PETUNJUK LATIHAN:
a: Tuliskan kembali tanpa perubahan bagian bacaan tentang menuntut ilmu yang dimulai dari "Biasanya, dalam hal" sampai dengan "tidak punya biaya.".
b: Daftarkan semua istilah berbahasa Arab dalam huruf Latin yang disertai penjelasan artinya di dalam bacaan tentang menuntut ilmu, lengkap dengan arti yang diberikan bacaan tersebut.
c: Lanjutkan bacaan tentang menuntut ilmu mulai dari bagian sesudah kalimat terakhirnya.

TEKS BACAAN:
◆ ◆ ◆ ◆ ◆
4. Bekal (biaya). Setiap perjuangan pasti ada pengorbanan, itulah logikanya,
manusia menjalani hidup ini butuh pengorbanan begitupun menuntut ilmu.
Biasanya, dalam hal biaya ini menjadi dalih masyarakat yang sangat utama dalam
menuntut ilmu khususnya pada pendidikan formal. Sehingga ketika ditanya salah
seorang yang tidak belajar di pendidikan formal misalnya, “kenapa kamu atau dia
tidak sekolah?” jawabannya sungguh gampang sekali, “saya atau dia tidak sekolah
karena tidak punya biaya.
Seperti dijelaskan sebelumnya bahwa pendidikan wajib hukumnya bagi setiap
muslim, dan dijelaskan lagi dalam hadis “Tuntutlah ilmu mulai dari
rahim ibu sampai liang lahat”. Dari hadis tersebut kita bisa mengetahui bahwa, seumur hidup
kita wajib menuntut ilmu. Pendidikan bukan hanya pendidikan formal tetapi non
formal pun ada. Rasul menjanjikan kepada para penuntut ilmu,
إنَّ ﺍﷲَتَكَفَّلَ لِطَالِبِ
اْلعِلْمِ بِرِزْقِهِ
“Sesungguhnya Allah pasti mencukupkan rezekinya bagi orang yang
menuntut ilmu”
Dalam lafal hadis di atas tertulis lafazh takaffala dengan menggunakan fi’il madhy yang aslinya mempunyai arti ‘telah mencukupkan’ yang “seolah-olah” sudah terjadi. Maka
lafazh tersebut mempunyai makna pasti, asalkan dibarengi dengan keyakinan
terhadap kekuasaan Allah. Dan yakinkanlah bagi para penuntut ilmu walaupun
dengan segala kekurangan——biaya— pasti mampu atau bisa menyelesaikan
pendidikan. Karena pasti akan ada jalan lain selama manusia berusaha dan yakin
terhadap kekuasaan dan pertolongan Allah Al-Yaqinu Lâ Yuzâlu bi
as-Syak Artinya: ”keyakinan tidak bisa
dihilangkan oleh keragu-raguan”. Dan akhirnya maka tidak ada alasan orang tidak bisa menuntut
ilmu karena biaya, seperti keterangan sebelumnya carilah jalan lain, solusi
lain untuk bisa menuntut ilmu.
5. Petunjuk Guru; Profesionalisme Guru
Ilmu didapat dengan dua cara. Pertama dengan bil kasbi. Yakni didapat dengan cara usaha keras
sebagaimana layaknya pencari ilmu biasa. Ia belajar menuntut ilmu dengan tekun
belajar dari bimbingan yang benar. Kedua dengan bil kasyfi. Yakni dengan cara mendekatkan diri kepada
Allah Swt secara total. Dengan kedekatannya kepada Allah Swt, Allah akan
memberi apa yang ia minta. Cara ini adalah cara untuk orang khusus. Sebagai
penuntut ilmu berusahalah semaksimal mungkin untuk dapat mengkorelasikan
keduanya. Juga, berusaha semaksimal mungkin untuk mendapat petunjuk guru karena
tanpa petunjuk guru dan tanpa taqarrub (ibadah mendekatkan diri) total kepada Allah bisa jadi ilmu
tersebut datangnya dari iblis la’natullah ‘alaih. Profesionalisme guru artinya seorang guru
harus mampu menguasai pelajaran sesuai dengan bidangnya.
◆ ◆ ◆ ◆ ◆
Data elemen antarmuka
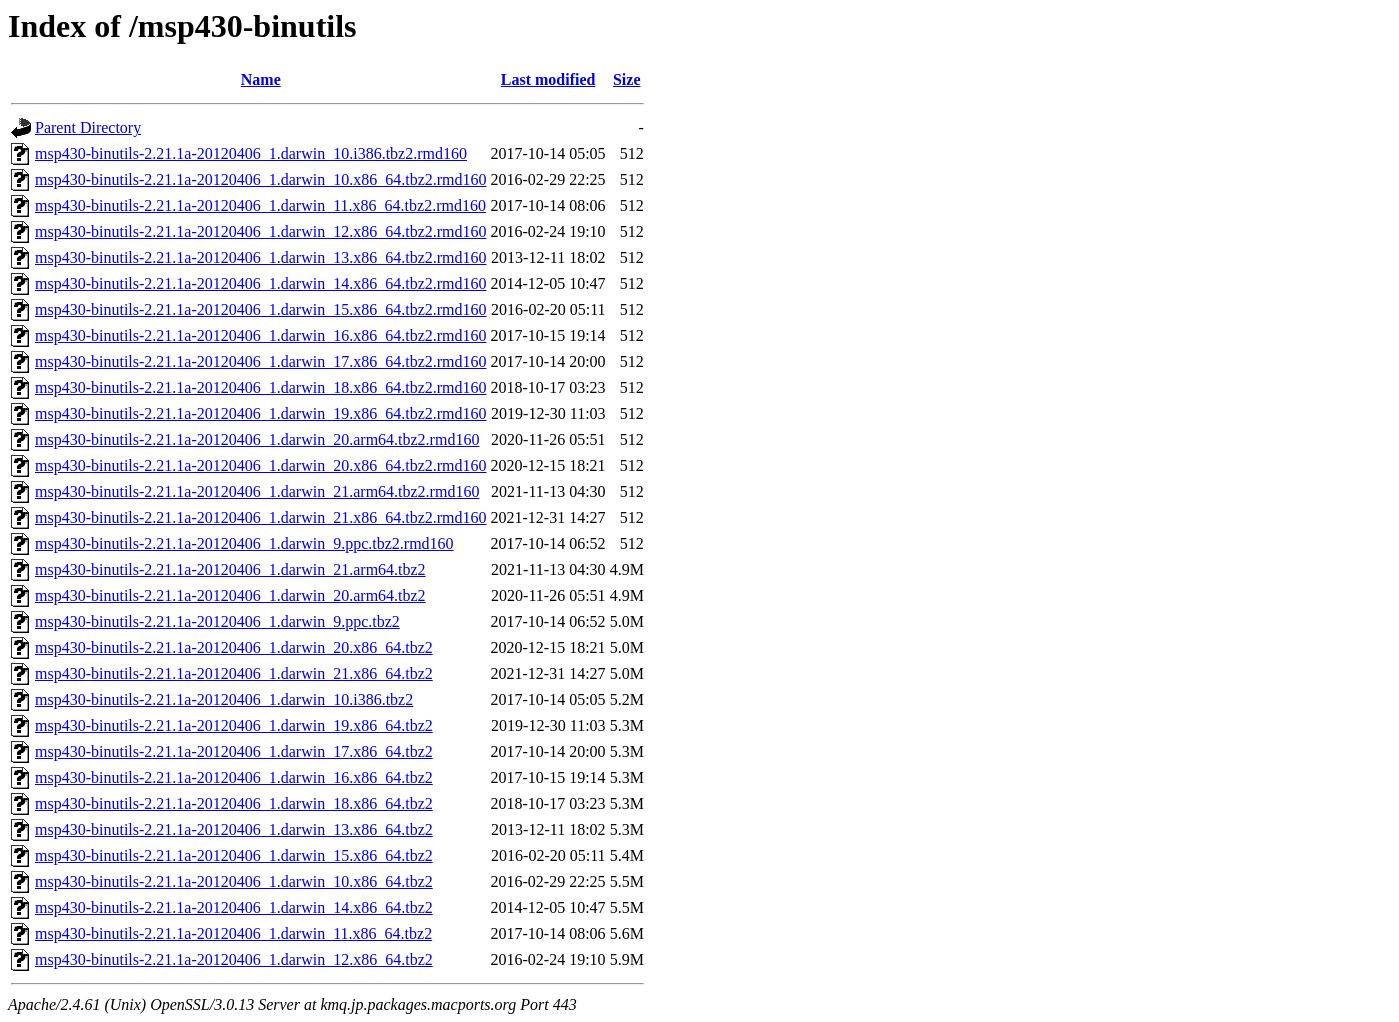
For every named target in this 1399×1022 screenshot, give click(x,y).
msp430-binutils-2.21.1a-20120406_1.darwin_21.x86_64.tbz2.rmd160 (261, 517)
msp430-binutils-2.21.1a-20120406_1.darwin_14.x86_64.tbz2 (234, 907)
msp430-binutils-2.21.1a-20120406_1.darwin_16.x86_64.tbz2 (234, 777)
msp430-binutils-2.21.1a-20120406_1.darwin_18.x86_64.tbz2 (234, 803)
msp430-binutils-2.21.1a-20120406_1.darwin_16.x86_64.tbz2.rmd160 (261, 335)
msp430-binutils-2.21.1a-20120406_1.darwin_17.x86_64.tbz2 (234, 751)
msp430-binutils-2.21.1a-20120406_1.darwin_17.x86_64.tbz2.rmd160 (261, 361)
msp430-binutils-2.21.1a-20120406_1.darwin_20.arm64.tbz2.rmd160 (257, 439)
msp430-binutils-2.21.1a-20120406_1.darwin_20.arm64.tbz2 (230, 595)
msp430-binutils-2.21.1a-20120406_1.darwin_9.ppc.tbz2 (217, 621)
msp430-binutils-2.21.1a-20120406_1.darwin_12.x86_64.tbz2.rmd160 (261, 231)
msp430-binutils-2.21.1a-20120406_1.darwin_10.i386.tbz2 (224, 699)
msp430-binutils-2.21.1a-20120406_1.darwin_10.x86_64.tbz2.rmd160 (261, 179)
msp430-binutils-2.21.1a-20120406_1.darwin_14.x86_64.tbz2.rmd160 (261, 283)
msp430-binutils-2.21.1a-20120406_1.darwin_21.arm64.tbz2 (230, 569)
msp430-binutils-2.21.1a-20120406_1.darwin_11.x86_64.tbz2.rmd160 (260, 205)
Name (261, 79)
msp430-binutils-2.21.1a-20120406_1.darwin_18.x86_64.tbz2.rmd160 (261, 387)
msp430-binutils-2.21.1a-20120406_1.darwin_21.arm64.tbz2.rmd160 (257, 491)
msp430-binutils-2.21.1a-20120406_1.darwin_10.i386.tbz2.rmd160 (251, 153)
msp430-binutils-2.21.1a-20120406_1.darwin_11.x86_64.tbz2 (233, 933)
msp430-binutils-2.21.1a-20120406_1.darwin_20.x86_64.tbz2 (234, 647)
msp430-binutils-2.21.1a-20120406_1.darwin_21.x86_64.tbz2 (234, 673)
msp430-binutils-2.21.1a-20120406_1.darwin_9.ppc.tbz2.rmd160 (244, 543)
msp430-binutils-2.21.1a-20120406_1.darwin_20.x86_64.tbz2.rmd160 (261, 465)
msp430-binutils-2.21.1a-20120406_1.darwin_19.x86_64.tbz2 (234, 725)
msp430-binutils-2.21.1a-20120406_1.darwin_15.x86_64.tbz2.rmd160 (261, 309)
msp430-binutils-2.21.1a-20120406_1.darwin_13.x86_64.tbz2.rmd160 (261, 257)
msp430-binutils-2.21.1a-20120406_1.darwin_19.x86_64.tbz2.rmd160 (261, 413)
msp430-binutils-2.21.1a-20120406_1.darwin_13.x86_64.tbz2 (234, 829)
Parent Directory (88, 127)
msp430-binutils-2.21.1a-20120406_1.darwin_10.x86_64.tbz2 (234, 881)
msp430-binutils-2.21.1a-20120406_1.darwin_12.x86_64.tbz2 (234, 959)
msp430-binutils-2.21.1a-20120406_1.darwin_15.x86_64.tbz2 (234, 855)
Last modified (548, 79)
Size (627, 79)
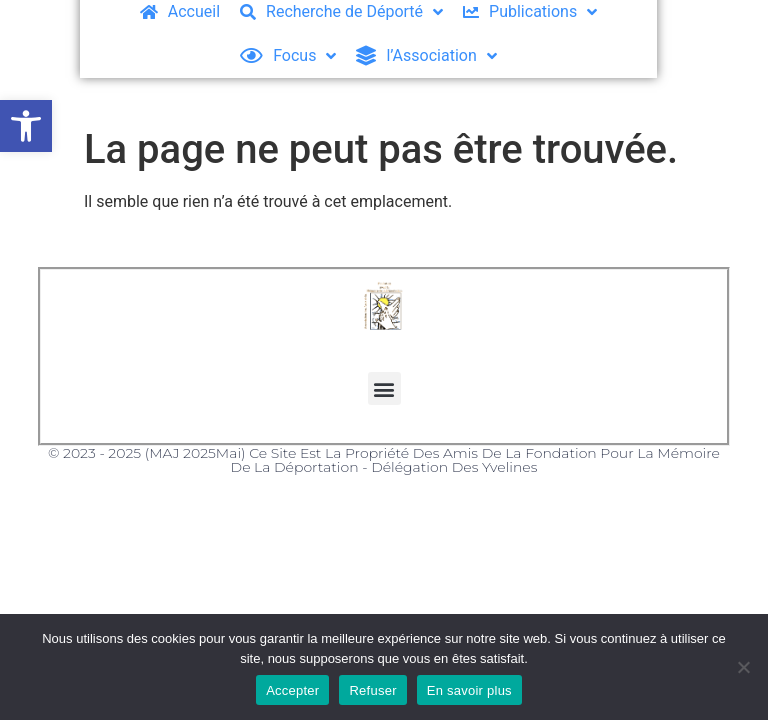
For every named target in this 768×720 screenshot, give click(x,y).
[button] (26, 126)
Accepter (292, 690)
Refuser (372, 690)
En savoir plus (469, 690)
◆ ◆ ◆ ◆ ◆
PEMBAHASAN SOAL:
a:
Biasanya, dalam hal biaya ini menjadi dalih masyarakat yang sangat utama dalam
menuntut ilmu khususnya pada pendidikan formal. Sehingga ketika ditanya salah
seorang yang tidak belajar di pendidikan formal misalnya, “kenapa kamu atau dia
tidak sekolah?” jawabannya sungguh gampang sekali, “saya atau dia tidak sekolah
karena tidak punya biaya.

b:
- bil kasbi: ilmu didapat dengan cara usaha keras sebagaimana layaknya pencari ilmu biasa
- bil kasyfi: ilmu didapat dengan cara mendekatkan diri kepada Allah Swt secara total
- takaffala: 'telah mencukupkan'
- taqarrub: ibadah mendekatkan diri
- Al-Yaqinu Lâ Yuzâlu bi as-Syak: "keyakinan tidak bisa dihilangkan oleh keragu-raguan"

c:
Sebagai guru haruslah mempunyai sifat-sifat yang mencerminkan kemuliaan ilmu
dan tabi’at——akhlaq—yang baik. Kita analogikan seorang petani profesional akan
merawat tanamannya dari rumput pengganggu, ia akan membasmi hama dan
penyakitnya. Demikian pula seorang pendidik haruslah membersihkan dirinya dari
segala kebiasaan buruk dalam masyarakat. Ia akan tanggap dan waspada dengan
para penyeru maksiat. Hendaklah ia membenahi dirinya sebelum ia menebarkan
benih-benihnya. Ia harus menanamnya dalam lahan yang subur. Hendaklah ia
menyibukkan diri dengan amal kebaikan, kesibukan-kesibukan akhirat yang akan
menjadi tameng dari syahwat dan syubhat. Kemudian sebaik-baik pendidik adalah
yang konsisten dengan Al-Qur’an dan Al-Sunnah yang tercermin lewat akhlak dan
amalan-amalannya yang shalih. Cerdas dalam mendeteksi penyakit hati serta
berpengalaman dalam mengobatinya, remaja yang tumbuh dari
pendidikan—tarbiyah—yang baik maka akan menjadi buah yang segar nan ranum. Ia
bermanfaat bagi diri dan masyarakat sekitar.
Beberapa ciri-ciri tabi’at guru—pendidik—yang harus ditanamkan adalah sebagai
berikut:
- Mencintai pekerjaannya sebagai
guru
- Adil terhadap semua murid
- Sabar dan tenang
- Berwibawa (dilihat dari ilmu dan
taqwanya) serta kemampuan memengaruhi orang lain
- Harus gembira
- Bersifat manusiawi
- Bekerja sama dengan manusia lain
- Bekerja sama dengan masyarakat
- Selalu ikhlas mendoakan muridnya
- Berusaha ikhlas mengajarkan
ilmunya
6. Lama Waktunya. Maksudnya selesaikanlah pendidikan itu samapai
tuntas, jangan sampai berhenti di tengah jalan.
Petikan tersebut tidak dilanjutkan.